Keynote has an outline mode that is pretty responsive. I’ve never really been a Keynote user, but I’ve done a few outlines in it in recent months and I’m impressed. Though I am a long-time MindNode user, I think the Keynote outline mode is more responsive and less error-prone than MindNode’s.

1 Like

I consider myself as a Keynote poweruser but never knew this exist. Thank you!

Outliners have been around almost as long as word processors. So they are really a mature product category and I wouldn’t expect much in the way of improvements from year to year. I feel the peak of the outliner market was in the 1980’s and then most of them vanished when the feature was incorporated into the major word processors.

Sadly I can’t remember the name of the product, but there was a developer that after selling a conventional outliner (for MS/DOS) had the bright idea to make one that used graph rather than tree structure. In today’s GUI world it would probably be marketed as a mind mapping program. Fast responding and easy to use. Sadly he wasn’t able to move beyond MS/DOS.

1 Like

Zavala is a really nice, free outliner.

5 Likes

The dev has interesting websites, too. Thanks for linking.

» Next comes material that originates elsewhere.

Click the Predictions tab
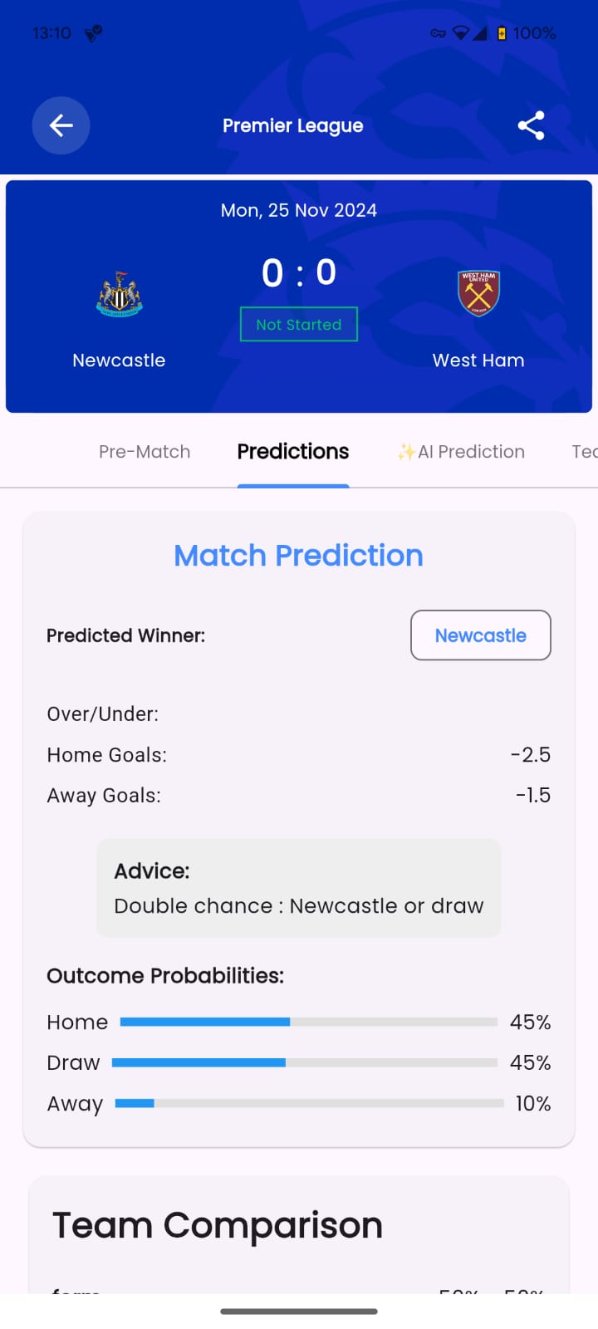Image resolution: width=598 pixels, height=1329 pixels. [x=292, y=451]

I love outliners. Outside "work’ apps, (Powerpoint/ Word) they are probably the application I use the most.

I have used Omnioutliner from the time it came free with a G4 12inch powerbook. It is very flexible, but is also becoming too feature rich (and expensive) for my needs. I also use Zavala (as @liminal has linked to) and Cloud outliner Xwavesoft - Cloud Outliner 2. Simple and effective.

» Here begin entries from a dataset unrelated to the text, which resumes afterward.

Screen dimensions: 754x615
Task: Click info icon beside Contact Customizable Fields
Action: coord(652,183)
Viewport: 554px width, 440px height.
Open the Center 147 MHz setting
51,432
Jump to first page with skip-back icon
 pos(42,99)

Always on the lookout for more :smile:

I don’t tend to use mindmap software for outlining , but I will output an OPML file into a mindmap.

There are some good threads here

Current state of Outliners - Software - MPU Talk

Zavala, shiny new outliner app to track. Available on macOS iPadOS iOS - Software - MPU Talk

New App: Bike by Hog Bay - MPU Talk

EDIT:
Apologies to @karlnyhus I see he had already linked to the last thread

1 Like

Hi, I am the developer of OutlineEdit 3, which might be an interesting option for outlining on Mac: outlineedit.com
It is a single pane outliner with super simple usage and all the Mac integrations you would expect from a great Mac app (Quicklook, dark mode, tabs, TouchBar, comprehensive menu actions, shortcuts and settings, …). And then it also has powerful organisation features like category tags and inline images. Of course, it exports and imports all common file formats, too. OutlineEdit has been in the works for almost 10 yeas, so I think most of the important lessons about outlining have been learned :slight_smile:

Looking forward to any feedback, ideas and suggestions for the app!

Best,
Robin

4 Likes

I feel like I should re-phrase the original question to something like "What is the state of outliners for long-form writing / documents?

Three things remain central to me:

  1. Headings are headings and body paragraphs are body paragraphs. Sometimes a section of writing is two headings deep, and sometimes it is three. A writer shouldn’t have to create fake headings in order to have the body paragraphs be styled correctly.
  2. Styling is easy and automatically applied such that a user can “see” the structure of their document not only from indentations or handles like triangles and bullets but also from the text itself.

Less central but still important, one can hoist or focus on a section of work and also be able to print just that section of work.

OmniOutliner was brilliant at all three things, but notes, or body paragraphs, have been gradually downgraded in status (and usability) over the years.

2 Likes

Have you tried Bike or OutlineEdit 3? Seems both meet your criteria. The look and feel of each one is different, but you can try out a demo of each.

See above for outlineedit.com

More on Bike here: Bike Outliner: Outline writing, lists, and notes app for Mac!